-------- Records for this task --------

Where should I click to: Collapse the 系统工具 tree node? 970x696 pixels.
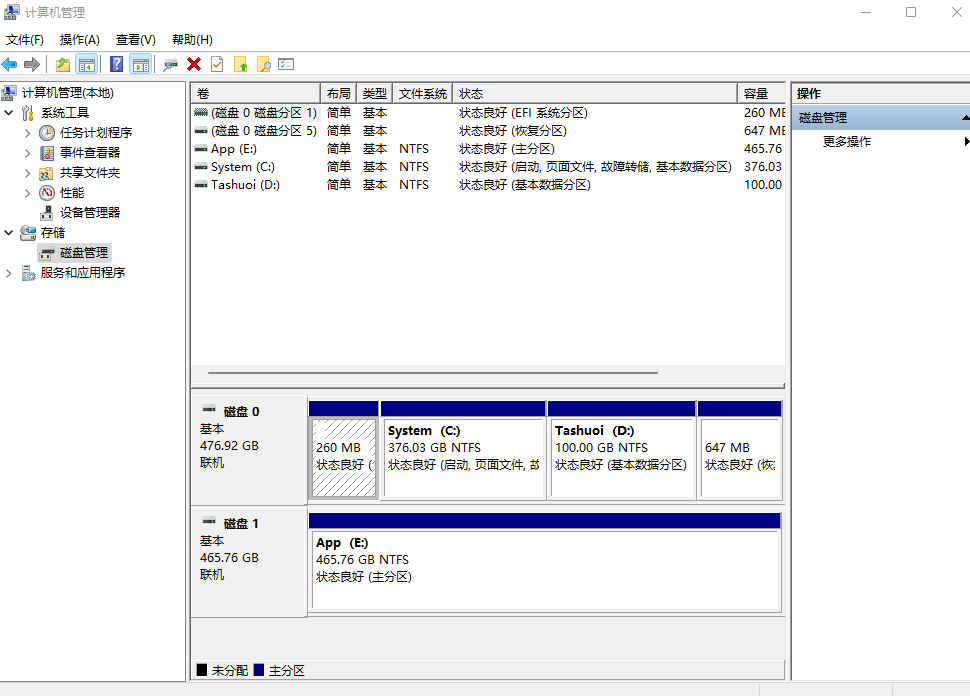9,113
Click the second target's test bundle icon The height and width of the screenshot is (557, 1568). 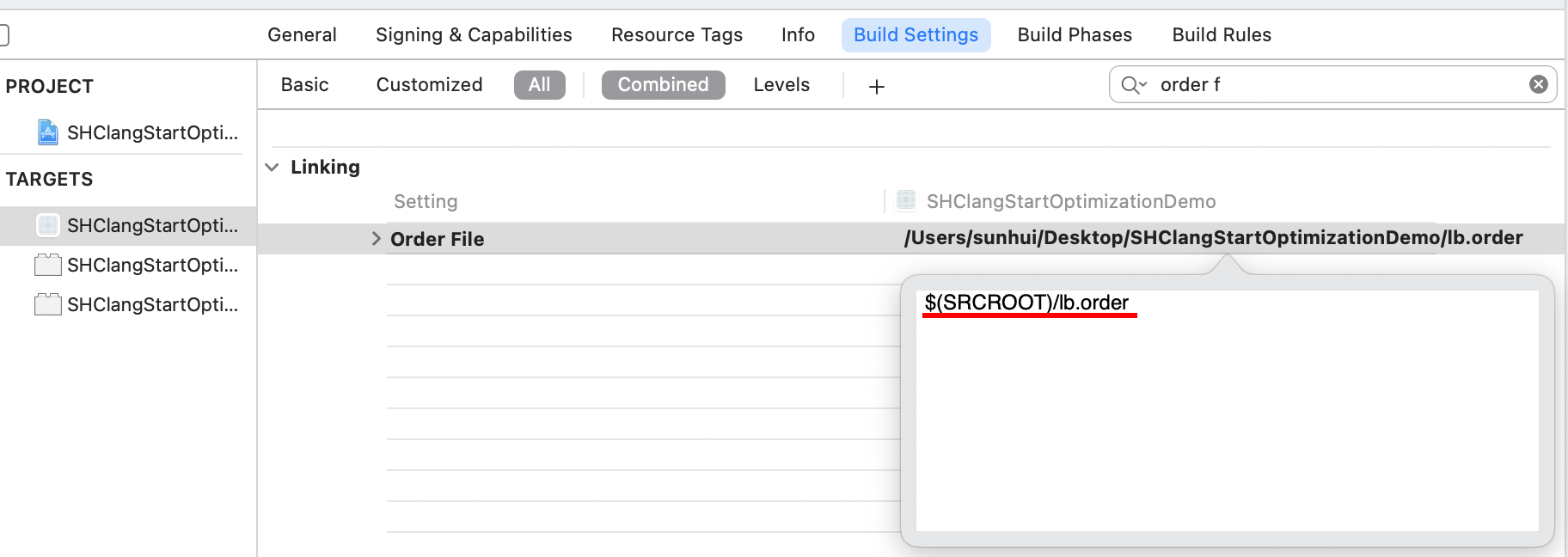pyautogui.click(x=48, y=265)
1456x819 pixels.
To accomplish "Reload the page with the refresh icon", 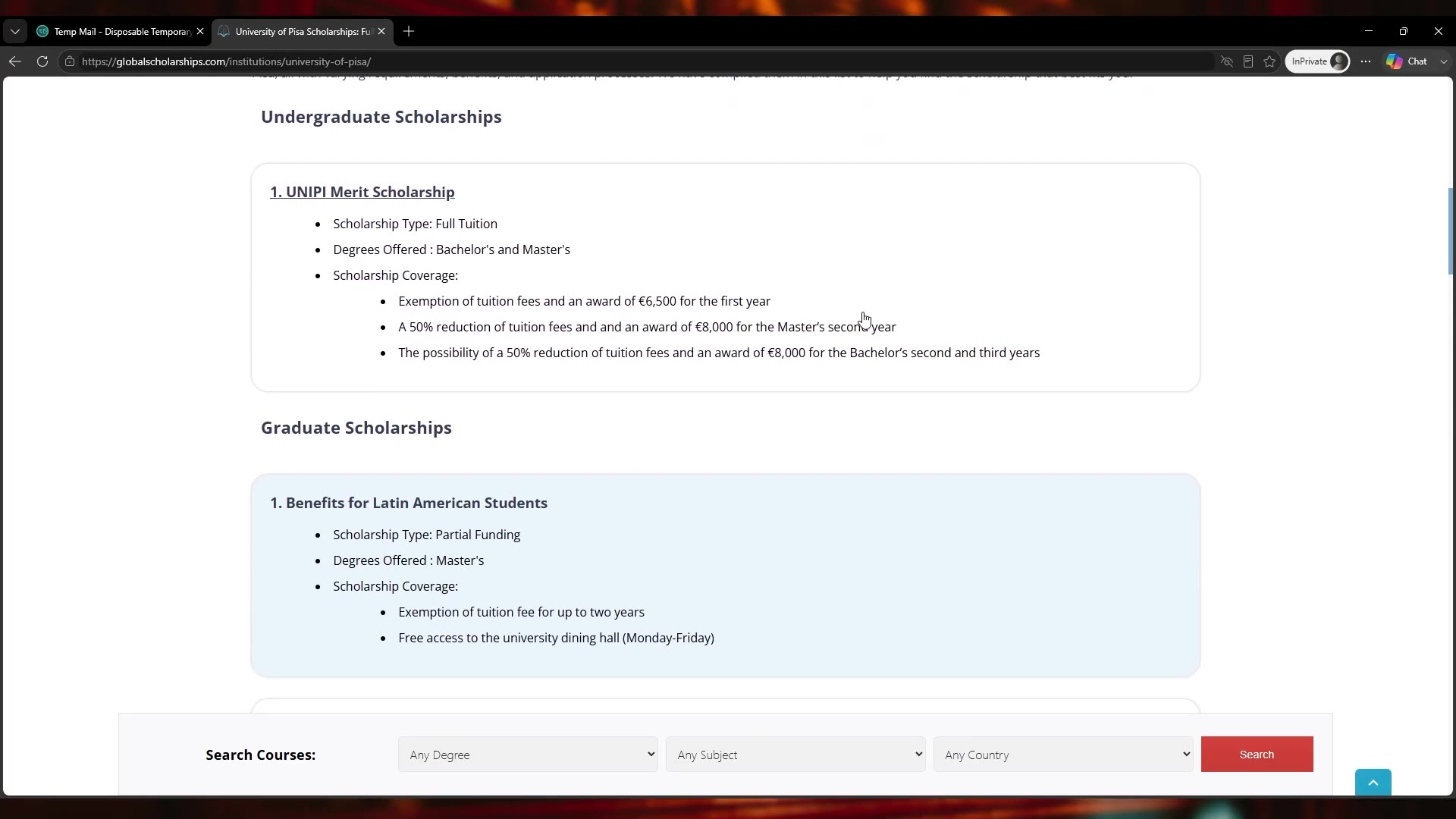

--------

Count the lines in the items above that contain the word "pixels", and reply with only that number.

2